It is true Stalin had the Red Army in offensive positions rather than defensive, but I don't know of anything that would indicate they were about to attack. In fact trainloads of raw materials were still rolling to the Germans from Russia when the invasion started. In any case, the Red Army was in no condition to invade anybody, as evidenced by their failure in Finland. The Soviet strategy had been to let German and Western allies exhaust each other, but the rapid fall of France was a shock. Stalin clearly didn't believe he was going to be attacked, and suspected Churchill was trying to trick him into going to war with Germany. Churchill writes in his memoirs that he sent Stalin a simple one paragraph telegram a few days before the invasion telling him that the German panzers had been moved to the border. He hoped the brevity of the message would get Stalin's attention. What he didn't know was his ambassador had seen Stalin the day before and spent some time attempting to get him to ally with Britain, which defeated the purpose.
As it turns out, Stalin already knew the Germans had moved into the neutral zone, because they had told him. Their excuse was they needed to move their forces beyond the range of British bombers. Stalin's main concern seemed to be an accidental war with Germany. He ordered his troops not to respond to any “provocations”, but nobody knew exactly what a “provocation” was supposed to be, so in may cases they didn't resist the initial German attacks until it was too late. Stalin himself was shocked and went into a deep depression for weeks following the invasion. I remember Churchill's line about Stalin's actions in his memoirs, “The wicked are not always clever, and dictators are not always right”.
All true, but keep two other things in mind which make the determination a tad more subtle: the Russians had already begun the "invasion" of Germany's sphere of influence
before operation Barbarossa began, with threatening moves both in the Baltic's and against Rumania. Some of that action was permitted by the Nazi-Soviet pact, but it was clear that Germany believed it went further than the protocols allowed.

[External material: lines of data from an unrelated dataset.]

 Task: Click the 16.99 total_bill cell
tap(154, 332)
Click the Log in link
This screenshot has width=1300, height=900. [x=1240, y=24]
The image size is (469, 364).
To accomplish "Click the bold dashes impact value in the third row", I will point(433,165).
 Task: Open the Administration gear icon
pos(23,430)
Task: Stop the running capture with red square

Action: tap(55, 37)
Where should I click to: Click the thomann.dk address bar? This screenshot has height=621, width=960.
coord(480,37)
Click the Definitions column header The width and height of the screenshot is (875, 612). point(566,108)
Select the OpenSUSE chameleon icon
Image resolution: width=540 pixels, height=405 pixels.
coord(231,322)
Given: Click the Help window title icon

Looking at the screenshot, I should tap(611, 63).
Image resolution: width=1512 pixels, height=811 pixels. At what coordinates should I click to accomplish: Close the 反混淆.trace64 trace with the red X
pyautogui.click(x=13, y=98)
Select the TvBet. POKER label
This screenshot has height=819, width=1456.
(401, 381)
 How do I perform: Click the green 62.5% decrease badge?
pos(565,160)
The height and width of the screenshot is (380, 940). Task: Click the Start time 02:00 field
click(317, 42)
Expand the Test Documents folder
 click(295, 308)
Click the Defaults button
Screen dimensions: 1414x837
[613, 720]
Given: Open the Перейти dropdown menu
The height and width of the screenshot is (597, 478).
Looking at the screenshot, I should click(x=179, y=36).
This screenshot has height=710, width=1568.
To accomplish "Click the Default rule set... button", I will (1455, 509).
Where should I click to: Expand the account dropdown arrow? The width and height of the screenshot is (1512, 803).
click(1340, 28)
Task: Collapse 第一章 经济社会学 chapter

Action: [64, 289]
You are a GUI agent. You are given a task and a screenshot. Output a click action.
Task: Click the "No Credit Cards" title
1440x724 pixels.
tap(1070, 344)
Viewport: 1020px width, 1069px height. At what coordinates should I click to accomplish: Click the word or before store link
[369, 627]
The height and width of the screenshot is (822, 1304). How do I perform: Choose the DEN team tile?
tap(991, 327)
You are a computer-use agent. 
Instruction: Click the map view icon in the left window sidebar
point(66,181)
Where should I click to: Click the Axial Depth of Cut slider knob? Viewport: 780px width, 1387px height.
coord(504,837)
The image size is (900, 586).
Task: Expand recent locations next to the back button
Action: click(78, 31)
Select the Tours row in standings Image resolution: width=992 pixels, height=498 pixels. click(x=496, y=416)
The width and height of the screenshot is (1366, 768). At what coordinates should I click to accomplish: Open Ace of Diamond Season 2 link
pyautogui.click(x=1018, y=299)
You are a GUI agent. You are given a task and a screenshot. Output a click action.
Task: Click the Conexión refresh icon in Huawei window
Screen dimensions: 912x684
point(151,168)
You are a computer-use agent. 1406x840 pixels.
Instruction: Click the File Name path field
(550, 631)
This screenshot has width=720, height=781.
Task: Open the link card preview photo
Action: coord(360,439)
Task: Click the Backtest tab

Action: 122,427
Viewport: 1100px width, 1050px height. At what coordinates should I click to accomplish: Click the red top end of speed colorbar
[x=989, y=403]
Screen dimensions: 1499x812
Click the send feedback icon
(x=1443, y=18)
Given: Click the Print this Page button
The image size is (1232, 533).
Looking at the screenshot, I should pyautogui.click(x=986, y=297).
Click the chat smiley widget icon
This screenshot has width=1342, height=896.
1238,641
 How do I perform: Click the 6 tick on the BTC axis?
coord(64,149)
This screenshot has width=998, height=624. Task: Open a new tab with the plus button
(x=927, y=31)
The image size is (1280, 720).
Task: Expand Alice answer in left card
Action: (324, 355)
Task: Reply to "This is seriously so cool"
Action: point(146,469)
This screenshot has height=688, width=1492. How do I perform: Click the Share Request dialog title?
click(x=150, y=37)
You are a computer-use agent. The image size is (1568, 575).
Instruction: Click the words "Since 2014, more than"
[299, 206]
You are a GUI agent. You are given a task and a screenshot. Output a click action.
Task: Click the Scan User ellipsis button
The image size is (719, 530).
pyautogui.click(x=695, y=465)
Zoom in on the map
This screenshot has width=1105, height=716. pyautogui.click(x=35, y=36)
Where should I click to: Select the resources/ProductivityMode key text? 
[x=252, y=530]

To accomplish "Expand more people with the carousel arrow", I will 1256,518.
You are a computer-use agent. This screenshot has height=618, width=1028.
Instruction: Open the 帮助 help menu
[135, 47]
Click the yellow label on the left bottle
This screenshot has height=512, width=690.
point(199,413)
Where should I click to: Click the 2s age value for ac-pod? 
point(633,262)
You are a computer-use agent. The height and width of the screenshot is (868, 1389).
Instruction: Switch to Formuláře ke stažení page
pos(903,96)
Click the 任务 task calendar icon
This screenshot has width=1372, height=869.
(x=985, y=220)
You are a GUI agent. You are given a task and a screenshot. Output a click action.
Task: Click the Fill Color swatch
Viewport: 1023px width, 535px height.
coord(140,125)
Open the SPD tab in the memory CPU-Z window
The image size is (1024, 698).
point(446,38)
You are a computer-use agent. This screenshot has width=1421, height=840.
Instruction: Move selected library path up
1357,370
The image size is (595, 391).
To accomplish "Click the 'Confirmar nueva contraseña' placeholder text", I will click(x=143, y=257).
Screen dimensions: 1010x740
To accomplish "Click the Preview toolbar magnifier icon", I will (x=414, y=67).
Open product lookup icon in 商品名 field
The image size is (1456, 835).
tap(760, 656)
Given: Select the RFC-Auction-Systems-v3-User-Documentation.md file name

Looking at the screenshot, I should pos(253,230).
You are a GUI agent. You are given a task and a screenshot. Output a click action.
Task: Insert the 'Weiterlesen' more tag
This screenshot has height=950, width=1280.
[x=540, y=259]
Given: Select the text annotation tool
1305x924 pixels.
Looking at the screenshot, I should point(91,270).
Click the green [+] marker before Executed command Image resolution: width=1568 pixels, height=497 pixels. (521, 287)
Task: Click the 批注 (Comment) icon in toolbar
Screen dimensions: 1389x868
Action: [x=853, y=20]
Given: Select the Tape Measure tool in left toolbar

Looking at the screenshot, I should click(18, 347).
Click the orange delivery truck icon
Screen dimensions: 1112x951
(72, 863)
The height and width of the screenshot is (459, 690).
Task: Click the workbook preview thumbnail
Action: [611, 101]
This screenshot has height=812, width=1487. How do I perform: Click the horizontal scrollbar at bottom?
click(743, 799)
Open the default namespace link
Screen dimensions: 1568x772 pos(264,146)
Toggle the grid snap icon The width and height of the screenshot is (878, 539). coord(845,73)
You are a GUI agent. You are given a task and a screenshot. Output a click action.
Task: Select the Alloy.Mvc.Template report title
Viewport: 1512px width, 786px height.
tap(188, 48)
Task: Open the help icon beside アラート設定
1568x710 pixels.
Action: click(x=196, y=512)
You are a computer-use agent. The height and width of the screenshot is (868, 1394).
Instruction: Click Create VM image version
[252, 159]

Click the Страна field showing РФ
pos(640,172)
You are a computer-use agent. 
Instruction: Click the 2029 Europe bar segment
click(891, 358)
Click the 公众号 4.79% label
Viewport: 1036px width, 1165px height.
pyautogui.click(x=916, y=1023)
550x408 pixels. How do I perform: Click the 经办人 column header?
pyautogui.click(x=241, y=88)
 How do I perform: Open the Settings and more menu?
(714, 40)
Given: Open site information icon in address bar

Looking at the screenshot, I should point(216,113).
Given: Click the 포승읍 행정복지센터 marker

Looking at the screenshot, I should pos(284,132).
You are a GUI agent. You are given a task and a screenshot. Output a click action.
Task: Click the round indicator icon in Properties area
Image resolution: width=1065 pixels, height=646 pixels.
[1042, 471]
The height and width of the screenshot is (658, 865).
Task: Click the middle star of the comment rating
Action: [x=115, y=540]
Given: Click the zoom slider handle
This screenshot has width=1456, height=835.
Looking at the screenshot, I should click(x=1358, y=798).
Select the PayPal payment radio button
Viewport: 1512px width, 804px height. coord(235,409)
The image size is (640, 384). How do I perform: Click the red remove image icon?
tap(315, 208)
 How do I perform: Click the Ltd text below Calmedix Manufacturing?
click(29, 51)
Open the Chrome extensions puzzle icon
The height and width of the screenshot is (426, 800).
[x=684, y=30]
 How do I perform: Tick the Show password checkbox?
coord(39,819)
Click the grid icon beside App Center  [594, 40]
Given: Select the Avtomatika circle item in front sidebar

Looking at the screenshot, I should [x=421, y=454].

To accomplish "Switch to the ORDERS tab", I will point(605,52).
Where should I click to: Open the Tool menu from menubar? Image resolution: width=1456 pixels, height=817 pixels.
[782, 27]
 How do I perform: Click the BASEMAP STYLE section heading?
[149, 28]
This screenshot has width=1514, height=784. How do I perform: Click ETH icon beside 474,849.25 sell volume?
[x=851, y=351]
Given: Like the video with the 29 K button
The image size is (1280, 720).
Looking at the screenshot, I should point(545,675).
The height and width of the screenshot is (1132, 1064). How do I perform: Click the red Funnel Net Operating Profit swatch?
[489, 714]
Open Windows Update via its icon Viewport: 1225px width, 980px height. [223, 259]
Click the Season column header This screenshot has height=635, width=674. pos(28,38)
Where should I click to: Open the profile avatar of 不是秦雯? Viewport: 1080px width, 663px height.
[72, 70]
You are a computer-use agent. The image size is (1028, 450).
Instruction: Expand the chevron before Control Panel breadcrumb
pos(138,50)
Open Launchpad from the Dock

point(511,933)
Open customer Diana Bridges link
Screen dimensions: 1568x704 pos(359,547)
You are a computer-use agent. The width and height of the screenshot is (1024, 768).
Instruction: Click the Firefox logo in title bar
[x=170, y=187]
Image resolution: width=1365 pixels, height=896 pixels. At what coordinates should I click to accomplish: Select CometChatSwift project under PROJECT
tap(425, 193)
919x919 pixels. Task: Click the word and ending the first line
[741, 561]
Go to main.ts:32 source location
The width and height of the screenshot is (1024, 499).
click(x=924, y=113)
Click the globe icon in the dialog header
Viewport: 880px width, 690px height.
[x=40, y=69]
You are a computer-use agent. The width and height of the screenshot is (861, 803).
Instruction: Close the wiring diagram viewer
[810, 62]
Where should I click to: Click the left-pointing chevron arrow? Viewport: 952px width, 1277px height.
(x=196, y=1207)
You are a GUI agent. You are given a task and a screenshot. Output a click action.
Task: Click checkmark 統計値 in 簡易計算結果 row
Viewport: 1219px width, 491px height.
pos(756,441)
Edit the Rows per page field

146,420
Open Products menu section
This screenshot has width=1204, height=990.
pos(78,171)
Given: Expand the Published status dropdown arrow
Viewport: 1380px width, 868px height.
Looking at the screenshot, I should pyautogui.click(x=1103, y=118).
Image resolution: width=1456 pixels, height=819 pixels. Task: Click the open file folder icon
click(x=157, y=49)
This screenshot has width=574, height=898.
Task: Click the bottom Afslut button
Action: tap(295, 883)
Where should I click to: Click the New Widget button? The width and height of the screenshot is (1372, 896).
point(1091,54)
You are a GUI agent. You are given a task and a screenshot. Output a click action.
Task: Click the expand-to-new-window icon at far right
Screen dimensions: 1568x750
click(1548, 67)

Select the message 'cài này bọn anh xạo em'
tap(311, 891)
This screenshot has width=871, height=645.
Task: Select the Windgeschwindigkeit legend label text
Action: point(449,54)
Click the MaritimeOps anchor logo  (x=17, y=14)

[And, it seems on the basis of what we now know Ribbentrop-Molotov contained, the German reading of the treaty was right.]
Stalin also had intelligence of the Nazis' intentions from his border spy networks and from Richard Sorge's network within Germany itself.
It's true Stalin decided to ignore those warnings -- or at least, it's true we're told he chose to do so. But clearly, portraying the faithful, betrayed victim was altogether in Soviet interests, and they were far more clever in manipulating western opinion than the Nazi's were, or than we realized at the time.